A cura di Metella RonconiPubblicato il 13/10/2020Aggiornato il 13/10/2020
Una ricerca della Società europea di cardiologia lancia l’allarme: l’ansia in adolescenza aumenta del 20% il rischio di infarto da adulti. Ecco perché
Quando l’ansia in adolescenza così come la depressione diventano una condizione stabile, il rischio di infarto in età adulta diventa più elevato.
La ricerca della Società europea di cardiologia
Sbalzi d’umore repentini, momenti di depressione, forte ansia, sono fenomeni comuni in adolescenza, tuttavia quando diventano troppo frequenti possono avere conseguenze sulla salute, sebbene non immediate. A mettere in guardia i genitori è una ricerca pubblicata al Congresso ESC 2020 della Società Europea di Cardiologia.
Lo studio ha incluso 238.013 uomini nati tra il 1952 e il 1956 e sottoposti a esami approfonditi a 18-19 anni come parte della valutazione per il servizio militare obbligatorio e poi seguiti fino all’età di 58 anni attraverso le cartelle cliniche ospedaliere. A un totale di 34.503 uomini sono stati diagnosticati depressione o ansia in adolescenza e lo studio ha rilevato che questo disturbo mentale era associato a un rischio maggiore del 20% di avere un infarto del miocardio da adulto. Lo studio è stato condotto solo su uomini ma non si escludono problemi simili anche per le donne.
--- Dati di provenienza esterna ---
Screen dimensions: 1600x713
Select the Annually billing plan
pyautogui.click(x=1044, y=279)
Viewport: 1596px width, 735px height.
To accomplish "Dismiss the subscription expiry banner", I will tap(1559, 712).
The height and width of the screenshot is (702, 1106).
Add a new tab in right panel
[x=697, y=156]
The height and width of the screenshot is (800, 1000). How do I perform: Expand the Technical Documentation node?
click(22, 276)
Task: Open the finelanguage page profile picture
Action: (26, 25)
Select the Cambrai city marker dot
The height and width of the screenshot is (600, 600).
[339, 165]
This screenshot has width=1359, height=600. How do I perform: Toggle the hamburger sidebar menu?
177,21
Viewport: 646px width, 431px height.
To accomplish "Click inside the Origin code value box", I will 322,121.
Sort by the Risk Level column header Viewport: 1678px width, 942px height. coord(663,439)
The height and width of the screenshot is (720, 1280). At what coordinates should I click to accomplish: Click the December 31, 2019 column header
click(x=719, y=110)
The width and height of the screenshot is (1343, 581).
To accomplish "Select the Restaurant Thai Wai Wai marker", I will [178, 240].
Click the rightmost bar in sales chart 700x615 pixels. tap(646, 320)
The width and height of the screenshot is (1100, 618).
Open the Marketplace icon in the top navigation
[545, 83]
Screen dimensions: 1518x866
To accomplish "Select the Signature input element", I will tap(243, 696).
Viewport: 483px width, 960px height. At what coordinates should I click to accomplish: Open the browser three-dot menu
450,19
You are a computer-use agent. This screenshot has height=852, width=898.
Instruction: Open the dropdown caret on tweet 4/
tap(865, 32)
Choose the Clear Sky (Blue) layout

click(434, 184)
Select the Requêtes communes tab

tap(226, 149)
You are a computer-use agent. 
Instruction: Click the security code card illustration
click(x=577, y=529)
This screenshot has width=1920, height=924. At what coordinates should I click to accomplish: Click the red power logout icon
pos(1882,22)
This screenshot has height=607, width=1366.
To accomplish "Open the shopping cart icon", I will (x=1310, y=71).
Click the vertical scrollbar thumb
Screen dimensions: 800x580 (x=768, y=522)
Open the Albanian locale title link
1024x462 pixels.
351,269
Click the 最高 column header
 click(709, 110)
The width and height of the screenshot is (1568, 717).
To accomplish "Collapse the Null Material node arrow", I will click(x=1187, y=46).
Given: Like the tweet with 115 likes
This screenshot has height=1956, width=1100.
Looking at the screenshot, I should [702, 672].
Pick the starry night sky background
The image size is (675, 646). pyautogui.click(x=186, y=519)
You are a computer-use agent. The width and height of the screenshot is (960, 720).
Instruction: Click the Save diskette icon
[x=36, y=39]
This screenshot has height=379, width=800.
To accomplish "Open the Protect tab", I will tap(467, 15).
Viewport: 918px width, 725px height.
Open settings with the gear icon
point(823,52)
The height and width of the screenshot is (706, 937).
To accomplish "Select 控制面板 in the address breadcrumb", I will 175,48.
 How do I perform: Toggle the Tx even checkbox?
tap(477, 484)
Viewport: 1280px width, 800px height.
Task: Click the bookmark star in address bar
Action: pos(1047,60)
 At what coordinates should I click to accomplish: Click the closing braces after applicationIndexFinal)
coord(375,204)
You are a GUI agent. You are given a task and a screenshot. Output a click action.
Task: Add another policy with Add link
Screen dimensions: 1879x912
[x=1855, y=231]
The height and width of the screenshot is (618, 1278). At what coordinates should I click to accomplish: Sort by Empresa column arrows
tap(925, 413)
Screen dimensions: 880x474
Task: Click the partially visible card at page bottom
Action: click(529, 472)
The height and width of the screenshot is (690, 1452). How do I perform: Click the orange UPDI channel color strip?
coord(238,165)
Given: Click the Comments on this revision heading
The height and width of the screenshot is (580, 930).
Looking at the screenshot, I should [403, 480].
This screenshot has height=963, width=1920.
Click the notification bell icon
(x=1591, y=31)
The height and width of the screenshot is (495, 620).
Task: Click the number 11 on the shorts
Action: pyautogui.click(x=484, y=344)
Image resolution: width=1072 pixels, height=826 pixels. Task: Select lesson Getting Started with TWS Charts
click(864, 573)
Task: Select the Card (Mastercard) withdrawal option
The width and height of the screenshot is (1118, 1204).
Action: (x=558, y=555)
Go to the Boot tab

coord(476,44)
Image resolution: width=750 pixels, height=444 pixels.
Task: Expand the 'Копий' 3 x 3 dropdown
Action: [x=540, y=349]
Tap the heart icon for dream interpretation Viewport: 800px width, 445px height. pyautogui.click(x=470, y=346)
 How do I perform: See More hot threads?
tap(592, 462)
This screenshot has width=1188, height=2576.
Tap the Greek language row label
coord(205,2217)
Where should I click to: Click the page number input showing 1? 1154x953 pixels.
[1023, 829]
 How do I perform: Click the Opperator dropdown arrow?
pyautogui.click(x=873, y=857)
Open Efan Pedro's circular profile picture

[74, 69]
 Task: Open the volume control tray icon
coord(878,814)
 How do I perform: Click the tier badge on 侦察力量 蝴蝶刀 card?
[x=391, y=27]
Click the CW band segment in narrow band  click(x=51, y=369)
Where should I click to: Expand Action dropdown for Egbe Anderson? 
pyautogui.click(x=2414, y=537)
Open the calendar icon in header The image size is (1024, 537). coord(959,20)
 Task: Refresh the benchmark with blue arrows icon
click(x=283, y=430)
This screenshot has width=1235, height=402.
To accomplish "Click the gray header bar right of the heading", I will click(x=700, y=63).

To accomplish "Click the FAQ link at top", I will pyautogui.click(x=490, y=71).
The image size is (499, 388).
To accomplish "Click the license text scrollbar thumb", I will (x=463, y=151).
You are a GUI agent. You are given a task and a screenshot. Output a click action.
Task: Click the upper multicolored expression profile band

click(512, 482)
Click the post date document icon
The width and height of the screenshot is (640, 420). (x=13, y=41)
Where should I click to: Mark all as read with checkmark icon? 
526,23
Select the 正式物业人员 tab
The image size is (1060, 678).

L’importanza dell’attività fisica
L’associazione tra malattia mentale e infarto è stata in parte spiegata con una minore resistenza allo stress e una ridotta attività fisica negli adolescenti che soffrono di ansia e depressione. Una migliore forma fisica, infatti, aiuta a proteggere dalle malattie cardiache successive, in particolare se le persone si mantengono in forma anche con il passare degli anni. Inoltre, l’attività fisica è importante per alleviare alcune delle conseguenze negative dello stress.
Da sapere!
La salute degli adolescenti è talvolta trascurata per la mancanza di una specifica figura professionale di riferimento. Il rischio è che, senza una prevenzione adatta alla loro età, alcuni problemi di salute, tra i quali anche i disturbi mentali, vengano sottovalutati.